I do most of my work in a node based compositor (Nuke) which pretty much insists on image sequences really. So I export all my footage into tiff sequences, work on them in Nuke on a shot-centric basis and then read them back into Premiere to edit the shots. Sometimes I do camera tracking in PFTrack and add geometry for 3D compositing, and sometimes I do roto work in Mocha, and again both applications require an image sequence. Then I render out the finished work from Premiere as a quicktime, or an avi, or whatever. So, I end up with an image sequence of my videos too. If you work this way though I'd recommend a pretty fast machine and preferably an SSD so you can playback image sequences at a speed usable to work with without having to render previews as you go. Though, I did use Framecycler for years in Nuke for previews and it was acceptable, but now I don't have to I can't believe I used to tolerate that.

The switch to Nuke was dramatic, it's only when you start working in a node based environment that you realise that staring at a timeline, and doing everything on a timeline, forces you into a mindset primarily of an editor. 


________________________________
From: Yoel Meranda <yoel.meranda at gmail.com>
To: Experimental Film Discussion List <frameworks at jonasmekasfilms.com>
Sent: Wednesday, 29 June 2011, 0:02
Subject: Re: [Frameworks] FInal Cut Pro X


Fred,

Actually, from what I know, the standard for exporting moving images without any losses in quality are image sequences.

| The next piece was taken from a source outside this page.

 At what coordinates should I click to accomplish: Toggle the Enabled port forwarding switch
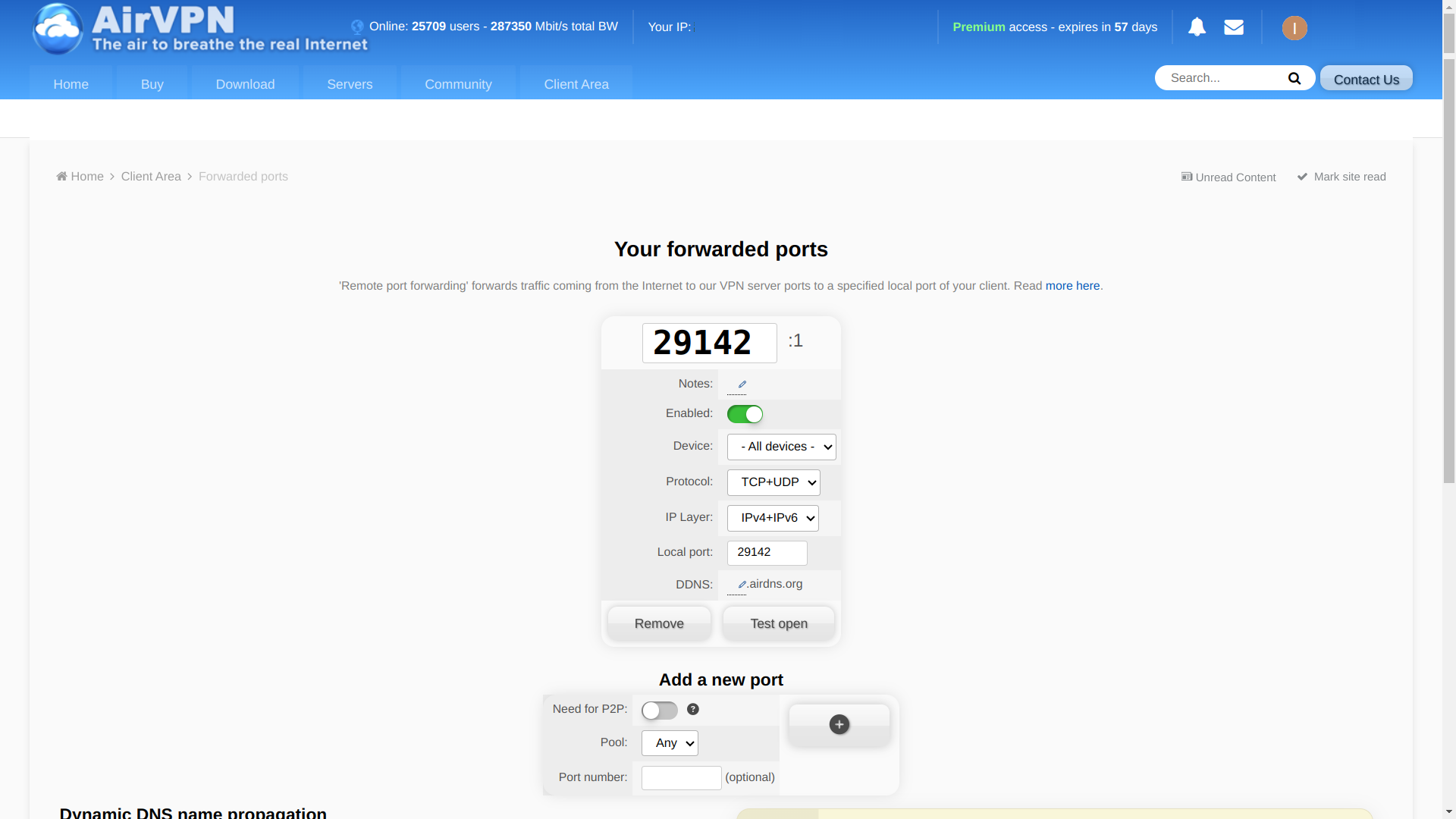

Basically, you can export any video as a sequence of TIFF, Targa, Jpeg, etc. image files. Then, if you know what the correct frame rate for that sequence is you can recreate the movie in many professional editing programs. This process is unlikely to go away any time soon, because it partly solves the problem of standardization in digital formats.

Obviously, you can't backup the sound in this way, but again, if you know the correct frame-rate and if you have a sound file that's in-sync, that's also easy to do.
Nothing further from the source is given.